17 janvier… 1991 – Opération «Tempête du désert» contre l’Irak de Saddam Hussein

Pour venir en aide au Koweit, envahi par l’Irak de Saddam Hussein, une coalition internationale menée par les Etats-Unis lance, le 17 janvier 1991, l’opération «Tempête du désert».

Avions de l’US Air Force de la 4e escadre de chasse (F-16F15) volant au-dessus de puits de pétrole koweïtiens en feu, incendiés par les forces irakiennes lors de leur retraite. ©US Air Force — Source. Domaine public

Point culminant de la seconde Guerre du Golfe (qui tient son nom du fait qu’elle se déroule sur les bords du Golfe Persique), l’opération Tempête du désert tire son origine de la première qui a opposé pendant huit ans, l’Iran de l’ayatollah Khomeiny à l’Irak de Saddam Hussein. Ce dernier, craignant une contagion de l’intégrisme chez les musulmans chiites de son propre pays, a en effet attaqué l’Iran islamique.
Cette première guerre du Golfe n’a eu d’autre résultat que celui de relancer le conflit pluriséculaire entre Perses et Arabes, entre chiites et sunnites. Car quand le conflit se termine en 1988, c’est un retour au statu quo ante bellum. A ceci près que, d’un côté, la République islamique d’Iran est plus unie que jamais et de l’autre, la dictature de Saddam Hussein, se durcit.

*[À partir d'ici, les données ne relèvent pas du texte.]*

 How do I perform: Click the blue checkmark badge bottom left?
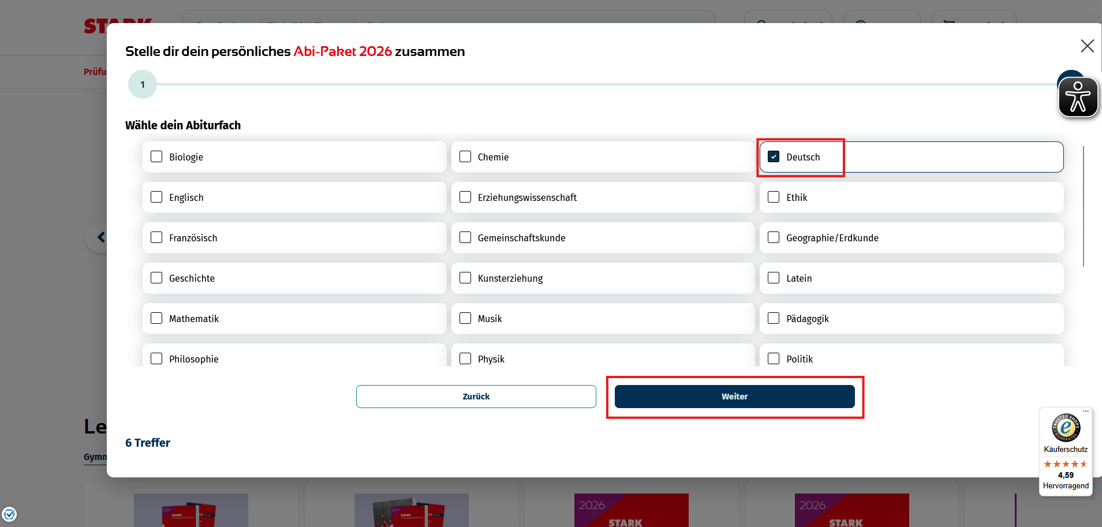9,514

Le Koweit en ligne de mire

Ce dernier massacre les chiites du Sud irakien, favorables à leurs coreligionnaires iraniens. Il met aussi au pas les montagnards kurdes du Nord, qui ne cessent de se battre entre eux.
Puis, Saddam Hussein porte son regard sur le Koweit.

Les raisons qui motivent le dictateur irakien à envahir le Koweit sont multiples:

  • d’une part, l’émirat a augmenté de 20% sa production de pétrole, rompant ainsi la solidarité entre les pays exportateurs. Cette augmentation entraîne la chute des cours, pour le grand bonheur des pays occidentaux. Mais l’Irak de son côté, perd les deux tiers de ses recettes pétrolières.
  • l’émir du Koweit Jaber al-Sabah, refuse d’annuler la dette de 15 milliards de dollars contractée par l’Irak pour financer sa guerre contre l’Iran.
  • le Koweit faisait partie de l’Irak avant que les Britanniques ne l’en détachent, en 1932.

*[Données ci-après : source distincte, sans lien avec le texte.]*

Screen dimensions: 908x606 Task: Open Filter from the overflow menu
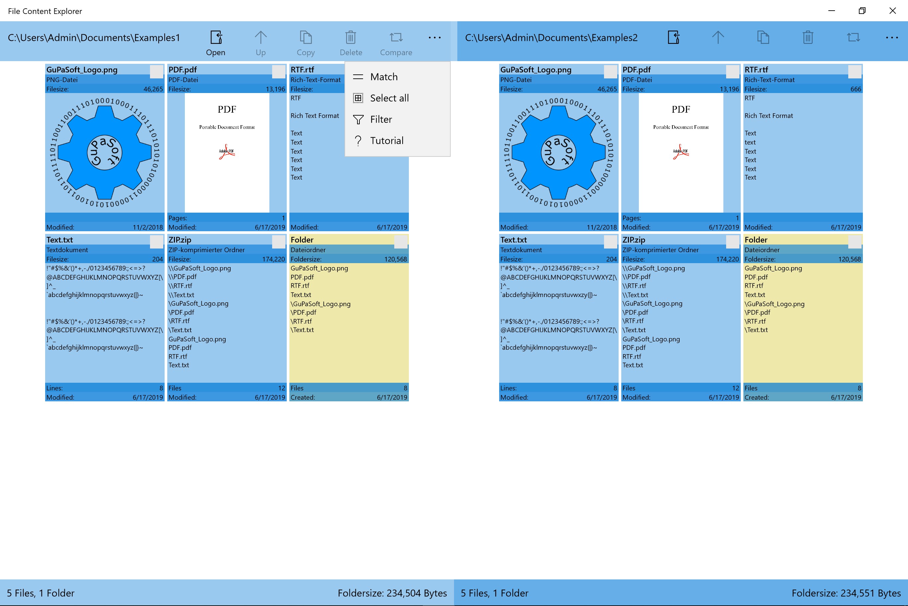click(x=381, y=119)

L’invasion est ordonnée le 2 août 1990.
En Occident, on craint alors un déséquilibre du marché du pétrole.
Les Etats-Unis plus spécifiquement, tirent parti de la situation: désireux de s’implanter durablement au Proche-Orient, ils installent une base militaire au milieu des champs pétrolifères du Golfe Persique en prétextant vouloir soutenir l’Arabie Saoudite contre les menaces d’invasion irakienne.

L’Occident au Proche-Orient

Déterminés à défendre les intérêts économiques occidentaux, les Etats-Unis du président George Bush et du chef d’Etat-Major Colin Powell convainquent 28 pays de s’engager dans la guerre à leur côté.
La coalition internationale mobilise ainsi 605 000 hommes, dont une moitié d’Américains. Face à eux, 540 000 Irakiens, mal commandés et sans motivation.
Le 17 janvier 1991, dans ce qui constitue la première phase de l’opération Tempête du désert, des bombardements alliés illuminent le ciel de Bagdad. Le 27 février, c’est le début de l’offensive terrestre. Le 28, Saddam Hussein se résout à un cessez-le-feu.

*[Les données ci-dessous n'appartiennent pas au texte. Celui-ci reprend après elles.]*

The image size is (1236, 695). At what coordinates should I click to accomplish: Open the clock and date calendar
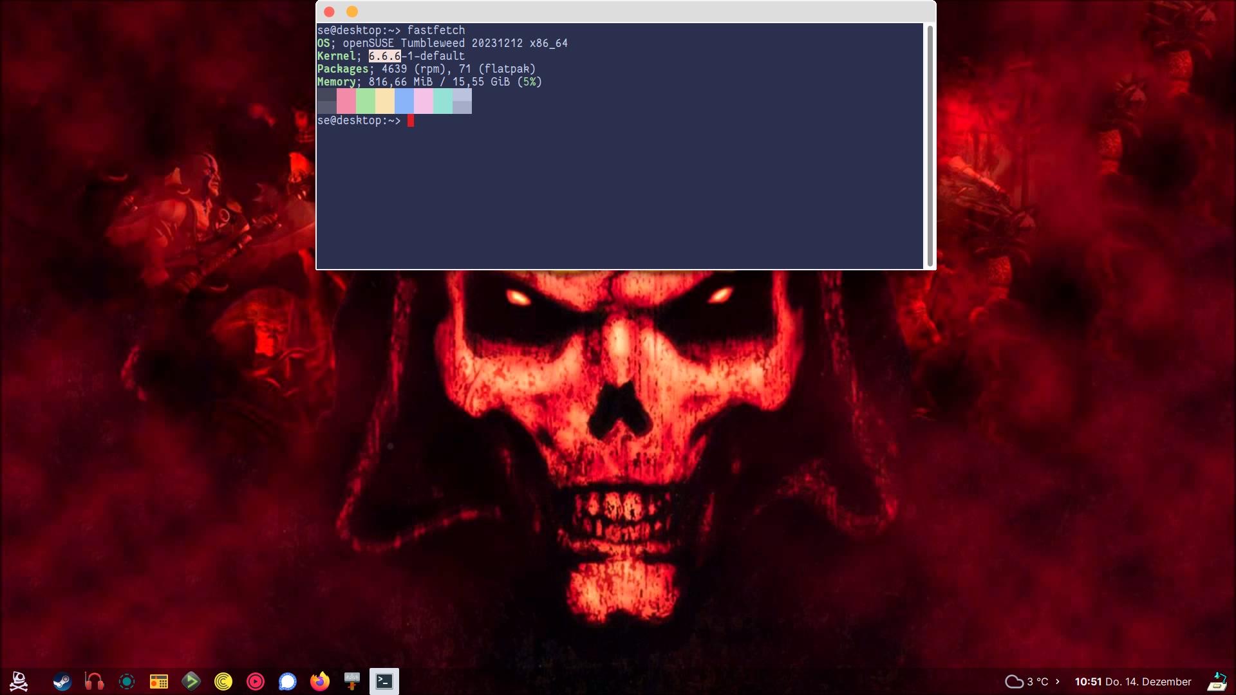pos(1132,681)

Dans les mois qui suivent la Guerre du Golfe, certains champs pétrolifères continuent de brûler. En Irak, les Kurdes profitent de la défaite de leur pays pour s’insurger contre leur dictateur. La répression de Saddam Hussein sera sanglante. Repoussé à l’intérieur de ses frontières, ce dernier n’a pas pour autant été renversé par les Etats-Unis. Il faudra attendre 2003 pour cela, sous la présidence de George W. Bush.